• [Exercise brief]: Transcribe the items without any change, from the line containing "Given: Click the blue verified badge" through the end of the items, both ends included.

• [Records provided]:
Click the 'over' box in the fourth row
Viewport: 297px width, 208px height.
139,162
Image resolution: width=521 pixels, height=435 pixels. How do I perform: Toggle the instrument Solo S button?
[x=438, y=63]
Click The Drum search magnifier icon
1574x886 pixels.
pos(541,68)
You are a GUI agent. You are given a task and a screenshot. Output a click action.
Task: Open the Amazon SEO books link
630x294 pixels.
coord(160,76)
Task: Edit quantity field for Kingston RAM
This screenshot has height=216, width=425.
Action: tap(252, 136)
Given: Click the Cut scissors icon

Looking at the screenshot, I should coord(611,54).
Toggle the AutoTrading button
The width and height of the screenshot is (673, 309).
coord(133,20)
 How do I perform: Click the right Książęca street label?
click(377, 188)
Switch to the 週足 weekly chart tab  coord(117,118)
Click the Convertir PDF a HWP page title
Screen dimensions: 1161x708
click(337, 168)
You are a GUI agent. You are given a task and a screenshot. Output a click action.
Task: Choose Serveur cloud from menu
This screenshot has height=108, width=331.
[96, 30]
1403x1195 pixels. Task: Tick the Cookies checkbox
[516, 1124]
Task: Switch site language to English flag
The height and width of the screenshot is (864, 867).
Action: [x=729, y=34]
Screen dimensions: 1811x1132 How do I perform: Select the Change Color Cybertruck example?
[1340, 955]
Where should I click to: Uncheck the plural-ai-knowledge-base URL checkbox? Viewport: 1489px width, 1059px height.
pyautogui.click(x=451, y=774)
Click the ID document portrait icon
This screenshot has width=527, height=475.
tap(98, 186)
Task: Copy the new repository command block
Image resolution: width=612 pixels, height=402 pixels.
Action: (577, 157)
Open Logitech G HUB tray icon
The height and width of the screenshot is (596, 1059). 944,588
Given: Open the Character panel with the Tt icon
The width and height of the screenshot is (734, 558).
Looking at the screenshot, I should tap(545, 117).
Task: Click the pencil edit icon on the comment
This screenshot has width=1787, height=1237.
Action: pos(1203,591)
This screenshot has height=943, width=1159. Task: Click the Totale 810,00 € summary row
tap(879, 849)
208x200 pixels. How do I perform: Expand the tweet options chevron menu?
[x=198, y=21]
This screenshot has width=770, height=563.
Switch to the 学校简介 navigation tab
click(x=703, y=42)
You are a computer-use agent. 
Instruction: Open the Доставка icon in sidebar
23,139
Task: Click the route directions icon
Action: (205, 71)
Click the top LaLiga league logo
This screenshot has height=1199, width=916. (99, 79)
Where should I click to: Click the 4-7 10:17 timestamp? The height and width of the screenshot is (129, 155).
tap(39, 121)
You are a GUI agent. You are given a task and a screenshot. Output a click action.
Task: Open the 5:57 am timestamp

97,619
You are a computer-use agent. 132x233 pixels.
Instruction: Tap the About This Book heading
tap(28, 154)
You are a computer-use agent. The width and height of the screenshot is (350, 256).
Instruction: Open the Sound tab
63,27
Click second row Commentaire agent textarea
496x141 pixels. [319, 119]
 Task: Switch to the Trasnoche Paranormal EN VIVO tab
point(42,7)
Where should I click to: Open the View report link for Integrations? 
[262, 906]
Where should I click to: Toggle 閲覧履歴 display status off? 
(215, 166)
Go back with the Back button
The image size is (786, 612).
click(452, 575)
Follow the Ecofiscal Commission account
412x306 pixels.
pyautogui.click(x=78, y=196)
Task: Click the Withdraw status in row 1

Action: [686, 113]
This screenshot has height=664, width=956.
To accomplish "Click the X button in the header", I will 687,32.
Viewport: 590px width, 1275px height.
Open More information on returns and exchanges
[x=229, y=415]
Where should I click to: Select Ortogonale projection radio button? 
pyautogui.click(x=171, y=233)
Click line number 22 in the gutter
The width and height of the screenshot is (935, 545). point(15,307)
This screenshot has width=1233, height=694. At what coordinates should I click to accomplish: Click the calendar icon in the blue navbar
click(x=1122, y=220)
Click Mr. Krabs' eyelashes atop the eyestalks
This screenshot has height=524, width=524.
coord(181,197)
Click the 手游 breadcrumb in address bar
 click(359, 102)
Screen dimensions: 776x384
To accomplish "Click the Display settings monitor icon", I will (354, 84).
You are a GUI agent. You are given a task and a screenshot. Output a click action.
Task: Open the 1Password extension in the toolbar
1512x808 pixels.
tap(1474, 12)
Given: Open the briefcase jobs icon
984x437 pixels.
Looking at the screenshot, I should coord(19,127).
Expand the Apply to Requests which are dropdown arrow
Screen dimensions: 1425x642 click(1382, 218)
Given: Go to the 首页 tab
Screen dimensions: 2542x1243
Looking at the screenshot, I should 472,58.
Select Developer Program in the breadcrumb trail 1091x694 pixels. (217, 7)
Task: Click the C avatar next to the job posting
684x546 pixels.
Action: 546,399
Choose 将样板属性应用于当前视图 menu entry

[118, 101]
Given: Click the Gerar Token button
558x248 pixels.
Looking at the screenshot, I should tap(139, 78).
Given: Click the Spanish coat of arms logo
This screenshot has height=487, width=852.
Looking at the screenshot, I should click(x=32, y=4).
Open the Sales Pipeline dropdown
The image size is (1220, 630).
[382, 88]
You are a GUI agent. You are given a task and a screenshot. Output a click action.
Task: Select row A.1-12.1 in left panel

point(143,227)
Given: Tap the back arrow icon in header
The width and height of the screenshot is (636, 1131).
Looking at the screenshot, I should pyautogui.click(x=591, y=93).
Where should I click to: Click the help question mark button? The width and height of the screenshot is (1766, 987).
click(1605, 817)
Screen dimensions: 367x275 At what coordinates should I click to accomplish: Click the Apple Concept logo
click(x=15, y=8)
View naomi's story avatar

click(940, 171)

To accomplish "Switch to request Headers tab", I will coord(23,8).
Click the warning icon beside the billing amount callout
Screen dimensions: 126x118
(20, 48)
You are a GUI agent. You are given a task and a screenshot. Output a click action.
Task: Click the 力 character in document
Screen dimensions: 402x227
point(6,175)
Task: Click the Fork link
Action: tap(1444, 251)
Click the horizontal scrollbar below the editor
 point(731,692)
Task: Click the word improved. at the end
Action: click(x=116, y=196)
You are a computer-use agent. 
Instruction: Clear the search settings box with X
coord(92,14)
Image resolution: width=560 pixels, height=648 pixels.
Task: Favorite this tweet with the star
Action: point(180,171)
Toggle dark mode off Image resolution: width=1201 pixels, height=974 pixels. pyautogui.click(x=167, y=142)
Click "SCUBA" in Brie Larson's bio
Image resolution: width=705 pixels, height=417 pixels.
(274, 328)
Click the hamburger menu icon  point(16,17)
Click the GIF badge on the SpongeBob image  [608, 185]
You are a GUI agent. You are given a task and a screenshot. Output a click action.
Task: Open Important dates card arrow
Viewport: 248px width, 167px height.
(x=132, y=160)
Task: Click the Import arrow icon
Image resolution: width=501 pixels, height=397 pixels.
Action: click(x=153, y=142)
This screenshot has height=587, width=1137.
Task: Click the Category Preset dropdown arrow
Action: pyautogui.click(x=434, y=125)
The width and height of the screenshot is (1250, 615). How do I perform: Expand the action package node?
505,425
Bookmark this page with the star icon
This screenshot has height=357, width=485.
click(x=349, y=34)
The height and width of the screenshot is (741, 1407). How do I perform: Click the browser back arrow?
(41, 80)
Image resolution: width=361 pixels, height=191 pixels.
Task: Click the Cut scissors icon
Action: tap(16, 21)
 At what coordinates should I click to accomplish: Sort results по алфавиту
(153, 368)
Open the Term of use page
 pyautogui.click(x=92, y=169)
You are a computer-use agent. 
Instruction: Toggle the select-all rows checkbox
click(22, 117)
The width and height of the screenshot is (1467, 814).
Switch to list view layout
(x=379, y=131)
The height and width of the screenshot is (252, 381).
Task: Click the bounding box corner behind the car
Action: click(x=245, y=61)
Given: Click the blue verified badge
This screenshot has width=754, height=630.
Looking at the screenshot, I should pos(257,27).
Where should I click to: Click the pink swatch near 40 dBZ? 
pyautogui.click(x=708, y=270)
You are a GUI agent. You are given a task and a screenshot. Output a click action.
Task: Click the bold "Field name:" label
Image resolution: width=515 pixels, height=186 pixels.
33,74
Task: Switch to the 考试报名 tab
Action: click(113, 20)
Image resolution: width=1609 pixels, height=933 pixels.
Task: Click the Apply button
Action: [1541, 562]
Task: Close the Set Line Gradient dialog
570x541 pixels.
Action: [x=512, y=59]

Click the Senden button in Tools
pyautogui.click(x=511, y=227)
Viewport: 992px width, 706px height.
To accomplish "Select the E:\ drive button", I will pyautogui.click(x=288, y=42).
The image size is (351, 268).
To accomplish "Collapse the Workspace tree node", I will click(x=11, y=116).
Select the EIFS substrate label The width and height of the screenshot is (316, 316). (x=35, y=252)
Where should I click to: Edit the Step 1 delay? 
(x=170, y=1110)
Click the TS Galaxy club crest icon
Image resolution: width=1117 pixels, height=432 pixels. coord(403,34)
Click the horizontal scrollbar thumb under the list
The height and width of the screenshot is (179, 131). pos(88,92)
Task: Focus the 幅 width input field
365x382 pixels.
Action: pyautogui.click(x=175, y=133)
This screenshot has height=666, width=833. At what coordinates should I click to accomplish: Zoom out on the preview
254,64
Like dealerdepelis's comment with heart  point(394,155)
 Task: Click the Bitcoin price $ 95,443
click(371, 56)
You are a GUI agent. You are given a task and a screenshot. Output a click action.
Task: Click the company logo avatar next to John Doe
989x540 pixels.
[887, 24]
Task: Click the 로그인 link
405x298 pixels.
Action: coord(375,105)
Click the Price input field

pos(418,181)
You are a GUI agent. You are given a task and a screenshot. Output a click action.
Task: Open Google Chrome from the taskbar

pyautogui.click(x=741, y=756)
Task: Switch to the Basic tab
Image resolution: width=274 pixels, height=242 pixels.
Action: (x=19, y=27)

• [Problem solution]:
Given: Click the blue verified badge
This screenshot has width=754, height=630.
Looking at the screenshot, I should pos(257,27).
Where should I click to: Click the pink swatch near 40 dBZ? 
pyautogui.click(x=708, y=270)
You are a GUI agent. You are given a task and a screenshot. Output a click action.
Task: Click the bold "Field name:" label
Image resolution: width=515 pixels, height=186 pixels.
33,74
Task: Switch to the 考试报名 tab
Action: click(113, 20)
Image resolution: width=1609 pixels, height=933 pixels.
Task: Click the Apply button
Action: [1541, 562]
Task: Close the Set Line Gradient dialog
570x541 pixels.
Action: [x=512, y=59]

Click the Senden button in Tools
pyautogui.click(x=511, y=227)
Viewport: 992px width, 706px height.
To accomplish "Select the E:\ drive button", I will pyautogui.click(x=288, y=42).
The image size is (351, 268).
To accomplish "Collapse the Workspace tree node", I will click(x=11, y=116).
Select the EIFS substrate label The width and height of the screenshot is (316, 316). (x=35, y=252)
Where should I click to: Edit the Step 1 delay? 
(x=170, y=1110)
Click the TS Galaxy club crest icon
Image resolution: width=1117 pixels, height=432 pixels. coord(403,34)
Click the horizontal scrollbar thumb under the list
The height and width of the screenshot is (179, 131). pos(88,92)
Task: Focus the 幅 width input field
365x382 pixels.
Action: pyautogui.click(x=175, y=133)
This screenshot has height=666, width=833. At what coordinates should I click to accomplish: Zoom out on the preview
254,64
Like dealerdepelis's comment with heart  point(394,155)
 Task: Click the Bitcoin price $ 95,443
click(371, 56)
You are a GUI agent. You are given a task and a screenshot. Output a click action.
Task: Click the company logo avatar next to John Doe
989x540 pixels.
[887, 24]
Task: Click the 로그인 link
405x298 pixels.
Action: coord(375,105)
Click the Price input field

pos(418,181)
You are a GUI agent. You are given a task and a screenshot. Output a click action.
Task: Open Google Chrome from the taskbar

pyautogui.click(x=741, y=756)
Task: Switch to the Basic tab
Image resolution: width=274 pixels, height=242 pixels.
Action: (x=19, y=27)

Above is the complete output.